Write out everything in the records from the line containing "Task: View the 123 Retweets list" down to the line containing "The height and width of the screenshot is (425, 409).", both included, and leave out the pictures.

──────── PROVIDED DATA ────────

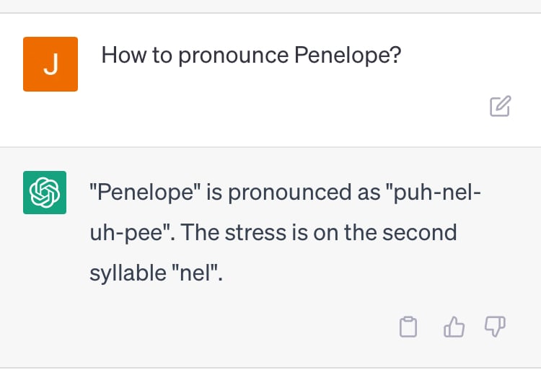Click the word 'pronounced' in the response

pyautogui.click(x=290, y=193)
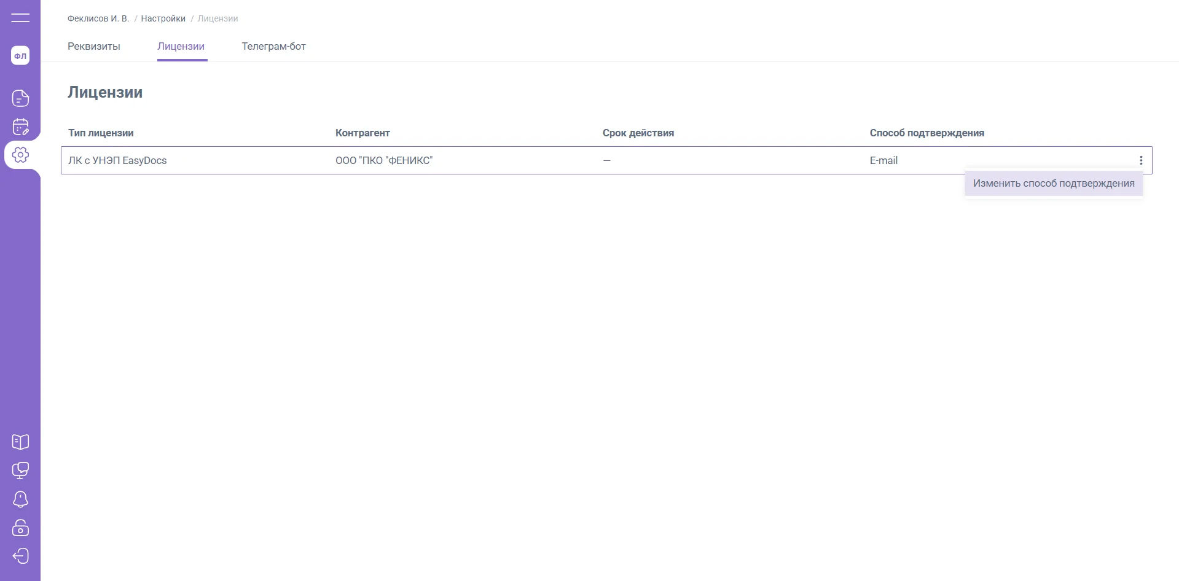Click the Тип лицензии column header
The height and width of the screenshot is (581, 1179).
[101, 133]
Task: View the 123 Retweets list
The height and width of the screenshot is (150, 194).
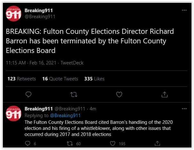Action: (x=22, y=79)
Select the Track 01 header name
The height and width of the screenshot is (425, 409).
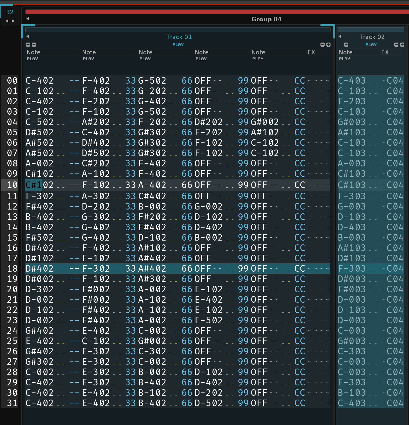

────────
──────── PROVIDED DATA ────────

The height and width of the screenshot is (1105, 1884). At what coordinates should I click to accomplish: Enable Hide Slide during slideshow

────────
──────── PROVIDED DATA ────────

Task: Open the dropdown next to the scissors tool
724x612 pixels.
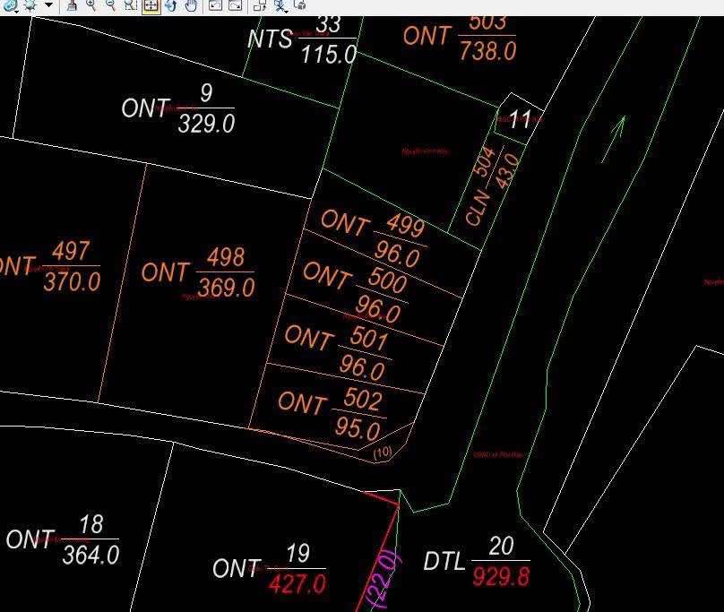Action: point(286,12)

────────

- EXERCISE RESULT:
Task: View the 123 Retweets list
The height and width of the screenshot is (150, 194).
Action: (x=22, y=79)
Select the Track 01 header name
The height and width of the screenshot is (425, 409).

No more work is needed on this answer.